§ PROBLEM
The answer must be every line of the records in which the string "Delete" appears.

§ DATA FOR THIS EXERCISE
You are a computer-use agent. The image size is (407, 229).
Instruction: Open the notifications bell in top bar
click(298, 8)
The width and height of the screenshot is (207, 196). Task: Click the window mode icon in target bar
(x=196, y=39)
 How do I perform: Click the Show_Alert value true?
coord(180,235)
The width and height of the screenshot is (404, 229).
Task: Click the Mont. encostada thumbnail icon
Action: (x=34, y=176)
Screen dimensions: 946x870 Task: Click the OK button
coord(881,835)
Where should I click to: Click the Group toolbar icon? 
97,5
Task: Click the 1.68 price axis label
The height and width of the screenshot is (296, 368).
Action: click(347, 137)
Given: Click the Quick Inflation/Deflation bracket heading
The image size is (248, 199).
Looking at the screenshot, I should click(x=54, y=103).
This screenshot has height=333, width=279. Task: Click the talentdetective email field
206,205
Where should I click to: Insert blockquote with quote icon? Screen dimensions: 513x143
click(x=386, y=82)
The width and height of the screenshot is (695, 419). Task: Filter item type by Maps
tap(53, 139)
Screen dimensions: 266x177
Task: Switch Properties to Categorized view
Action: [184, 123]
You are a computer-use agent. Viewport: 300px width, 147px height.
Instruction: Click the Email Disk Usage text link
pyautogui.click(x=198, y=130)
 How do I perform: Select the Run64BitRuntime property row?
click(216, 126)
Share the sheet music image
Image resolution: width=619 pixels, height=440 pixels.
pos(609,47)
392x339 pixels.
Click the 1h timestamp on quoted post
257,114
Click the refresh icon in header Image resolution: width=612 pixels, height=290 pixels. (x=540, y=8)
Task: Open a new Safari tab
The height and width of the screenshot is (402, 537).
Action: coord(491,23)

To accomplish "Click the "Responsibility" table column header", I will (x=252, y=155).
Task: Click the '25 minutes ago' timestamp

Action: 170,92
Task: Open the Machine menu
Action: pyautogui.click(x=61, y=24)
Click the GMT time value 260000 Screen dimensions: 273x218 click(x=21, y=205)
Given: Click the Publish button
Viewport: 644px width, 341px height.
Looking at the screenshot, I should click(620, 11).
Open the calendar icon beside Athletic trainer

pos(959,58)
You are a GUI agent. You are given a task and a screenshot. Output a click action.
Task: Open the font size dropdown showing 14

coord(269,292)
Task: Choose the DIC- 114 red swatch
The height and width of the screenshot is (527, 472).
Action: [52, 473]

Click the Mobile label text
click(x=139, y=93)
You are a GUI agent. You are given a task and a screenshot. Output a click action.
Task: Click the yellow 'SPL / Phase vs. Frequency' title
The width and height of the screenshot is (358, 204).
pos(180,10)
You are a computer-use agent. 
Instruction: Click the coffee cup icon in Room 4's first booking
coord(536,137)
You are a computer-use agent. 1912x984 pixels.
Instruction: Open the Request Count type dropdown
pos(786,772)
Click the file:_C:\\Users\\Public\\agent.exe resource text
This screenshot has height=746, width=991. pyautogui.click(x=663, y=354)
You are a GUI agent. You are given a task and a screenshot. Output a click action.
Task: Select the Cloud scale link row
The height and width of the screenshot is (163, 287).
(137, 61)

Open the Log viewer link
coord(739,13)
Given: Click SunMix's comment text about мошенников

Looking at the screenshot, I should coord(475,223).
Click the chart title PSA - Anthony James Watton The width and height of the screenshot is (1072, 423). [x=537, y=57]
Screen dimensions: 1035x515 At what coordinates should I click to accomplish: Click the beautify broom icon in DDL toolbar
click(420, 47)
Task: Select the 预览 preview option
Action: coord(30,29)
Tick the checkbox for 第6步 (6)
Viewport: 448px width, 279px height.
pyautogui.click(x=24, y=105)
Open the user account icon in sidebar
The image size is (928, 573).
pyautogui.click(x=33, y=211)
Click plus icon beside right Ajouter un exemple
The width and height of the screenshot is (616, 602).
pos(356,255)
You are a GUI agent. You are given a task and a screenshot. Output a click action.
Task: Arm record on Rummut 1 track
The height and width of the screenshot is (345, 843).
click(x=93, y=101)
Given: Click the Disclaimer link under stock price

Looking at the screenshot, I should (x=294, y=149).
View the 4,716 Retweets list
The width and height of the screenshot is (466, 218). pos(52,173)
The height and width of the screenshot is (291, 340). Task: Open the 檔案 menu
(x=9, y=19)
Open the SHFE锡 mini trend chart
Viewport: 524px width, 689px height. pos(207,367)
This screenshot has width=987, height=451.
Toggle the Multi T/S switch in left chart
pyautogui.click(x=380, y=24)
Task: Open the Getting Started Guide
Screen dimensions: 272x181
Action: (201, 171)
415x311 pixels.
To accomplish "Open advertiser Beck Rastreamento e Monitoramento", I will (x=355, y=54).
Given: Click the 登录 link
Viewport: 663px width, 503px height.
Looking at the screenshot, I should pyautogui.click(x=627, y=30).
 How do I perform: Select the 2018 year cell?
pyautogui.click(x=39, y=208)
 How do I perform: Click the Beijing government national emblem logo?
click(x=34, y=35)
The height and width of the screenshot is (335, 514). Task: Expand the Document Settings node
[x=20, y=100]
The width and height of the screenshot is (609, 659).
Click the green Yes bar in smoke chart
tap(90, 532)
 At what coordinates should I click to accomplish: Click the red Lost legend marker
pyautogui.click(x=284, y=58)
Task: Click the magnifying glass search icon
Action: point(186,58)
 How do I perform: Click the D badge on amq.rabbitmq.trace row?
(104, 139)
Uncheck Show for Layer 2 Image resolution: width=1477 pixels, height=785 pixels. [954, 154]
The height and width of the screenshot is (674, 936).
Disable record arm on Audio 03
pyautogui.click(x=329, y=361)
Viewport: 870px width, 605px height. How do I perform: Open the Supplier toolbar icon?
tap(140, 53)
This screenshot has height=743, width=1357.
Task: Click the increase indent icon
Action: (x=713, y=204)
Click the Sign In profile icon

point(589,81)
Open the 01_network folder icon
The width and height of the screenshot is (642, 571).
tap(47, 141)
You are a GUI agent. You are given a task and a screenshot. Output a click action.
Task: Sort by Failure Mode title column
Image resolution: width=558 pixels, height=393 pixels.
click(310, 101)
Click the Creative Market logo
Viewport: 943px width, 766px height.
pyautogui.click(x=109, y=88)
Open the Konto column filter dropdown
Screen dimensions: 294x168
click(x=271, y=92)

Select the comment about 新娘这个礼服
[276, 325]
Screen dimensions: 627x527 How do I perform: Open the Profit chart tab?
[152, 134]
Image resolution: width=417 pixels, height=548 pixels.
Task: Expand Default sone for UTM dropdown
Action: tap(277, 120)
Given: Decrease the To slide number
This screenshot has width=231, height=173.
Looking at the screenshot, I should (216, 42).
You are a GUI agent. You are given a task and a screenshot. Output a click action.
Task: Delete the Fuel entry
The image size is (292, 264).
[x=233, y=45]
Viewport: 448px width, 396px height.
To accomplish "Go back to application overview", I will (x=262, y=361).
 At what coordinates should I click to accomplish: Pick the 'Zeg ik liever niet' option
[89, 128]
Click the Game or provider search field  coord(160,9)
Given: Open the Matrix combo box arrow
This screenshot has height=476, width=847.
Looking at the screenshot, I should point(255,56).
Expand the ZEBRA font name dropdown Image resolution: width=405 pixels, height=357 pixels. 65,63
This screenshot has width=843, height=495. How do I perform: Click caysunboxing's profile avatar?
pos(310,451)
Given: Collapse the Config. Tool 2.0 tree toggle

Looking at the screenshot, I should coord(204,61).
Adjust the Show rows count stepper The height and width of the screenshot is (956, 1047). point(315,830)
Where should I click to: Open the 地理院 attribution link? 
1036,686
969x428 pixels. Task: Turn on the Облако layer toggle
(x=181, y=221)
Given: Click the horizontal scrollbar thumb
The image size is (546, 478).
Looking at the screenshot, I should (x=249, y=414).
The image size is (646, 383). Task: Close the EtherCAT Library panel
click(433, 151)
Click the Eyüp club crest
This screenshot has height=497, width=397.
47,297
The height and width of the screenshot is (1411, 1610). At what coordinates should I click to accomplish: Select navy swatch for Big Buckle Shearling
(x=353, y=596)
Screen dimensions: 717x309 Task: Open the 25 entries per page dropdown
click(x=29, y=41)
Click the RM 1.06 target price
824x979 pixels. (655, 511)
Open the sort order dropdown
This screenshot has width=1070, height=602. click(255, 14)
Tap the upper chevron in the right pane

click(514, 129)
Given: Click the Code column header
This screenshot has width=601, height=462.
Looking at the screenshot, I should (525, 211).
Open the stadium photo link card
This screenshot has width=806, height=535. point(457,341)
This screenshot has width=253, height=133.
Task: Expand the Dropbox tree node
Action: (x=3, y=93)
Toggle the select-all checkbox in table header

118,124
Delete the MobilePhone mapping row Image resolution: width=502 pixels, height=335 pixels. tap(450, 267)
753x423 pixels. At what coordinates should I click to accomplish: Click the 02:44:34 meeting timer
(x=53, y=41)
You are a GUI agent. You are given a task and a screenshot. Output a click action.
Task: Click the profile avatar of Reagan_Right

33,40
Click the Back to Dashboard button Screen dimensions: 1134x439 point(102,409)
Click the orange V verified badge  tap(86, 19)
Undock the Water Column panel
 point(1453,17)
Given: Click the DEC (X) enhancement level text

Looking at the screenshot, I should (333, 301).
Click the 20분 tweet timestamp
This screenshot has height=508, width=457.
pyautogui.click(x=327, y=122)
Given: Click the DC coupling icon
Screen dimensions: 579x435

§ RESPONSE BELOW
Task: Delete the Fuel entry
Delete the MobilePhone mapping row Image resolution: width=502 pixels, height=335 pixels. tap(450, 267)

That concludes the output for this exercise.